In a positive development, the country’s premier city Mumbai saw a 78 per cent jump in property sale registrations to 9,523 units during May, the best in a decade. According to a report by real estate consultant Knight Frank India, it contributed over Rs 709 crore to the state’s revenue. Half the registrations were in the price range of Rs 1 crore and above, while apartment sizes between 500-1,000 sq ft were the most preferred among buyers.

“Mumbai city (BMC area) saw property sale registration of 9,523 units in May 2022, contributing over Rs 709 crore to the state revenue. The number of units registered in May 2022 was the best in a decade for the month of May, while the monthly state revenue collection was at a 10-year high for the month of May. 54 per cent registrations were in the price band of Rs 1 crore and above; Whereas in terms of apartment size, houses between 500-1,000 sq ft were the most preferred category of property registered in May 2022,” Knight Frank India Told.

It recorded property sale registrations of 9,523 units in May 2022, a growth of 78 per cent. The low sales registrations recorded in May 2021 have led to a substantial increase as the month was put under lockdown due to the impact of the second wave of the COVID-19 pandemic.

“As compared to April 2022, May 2022 registered a 19 per cent mother (month-on-month) decline in property registration. The drop in mother’s registrations can also be explained by advance purchases by the March 31, 2022 deadline, when homebuyers can potentially save the cost of a 1 percent Metro cess.
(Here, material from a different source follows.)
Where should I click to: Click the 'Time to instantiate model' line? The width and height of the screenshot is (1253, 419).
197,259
With congestion behind us, the registration momentum has now returned to regular market activity which is devoid of such externalities,” the report said.
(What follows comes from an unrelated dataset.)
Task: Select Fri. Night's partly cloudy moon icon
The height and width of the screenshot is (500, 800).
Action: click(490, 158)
Shishir Baijal, Chairman and Managing Director, Knight Frank India, said the real estate market in Mumbai remained stable despite inflationary pressures, rising cost of living and increase in stamp duty. Due to a paradigm shift in approach, homebuyers, who now see ownership as key to long-term sustainability, were more inclined to complete their purchases, while affordability remained within acceptable limits.

“Going forward, rising economic pressures will play their part, with other factors such as increased household savings and mid- to long-term financial stability as well as a stronger economic outlook helping the home buying momentum to continue,” he added.

Ram Naik, Director, The Guardians Real Estate Advisory, said that seeing a remarkable number of property registrations in April and May, this is good news for Mumbai’s real estate market. “This once again proves that the increase in property prices due to increase in 1 per cent metro cess and stamp duty has not affected the real estate market. There is a real demand for homes in the MMR market and if the government had continued with some relaxations, we would have seen a big boom in this new financial year as well.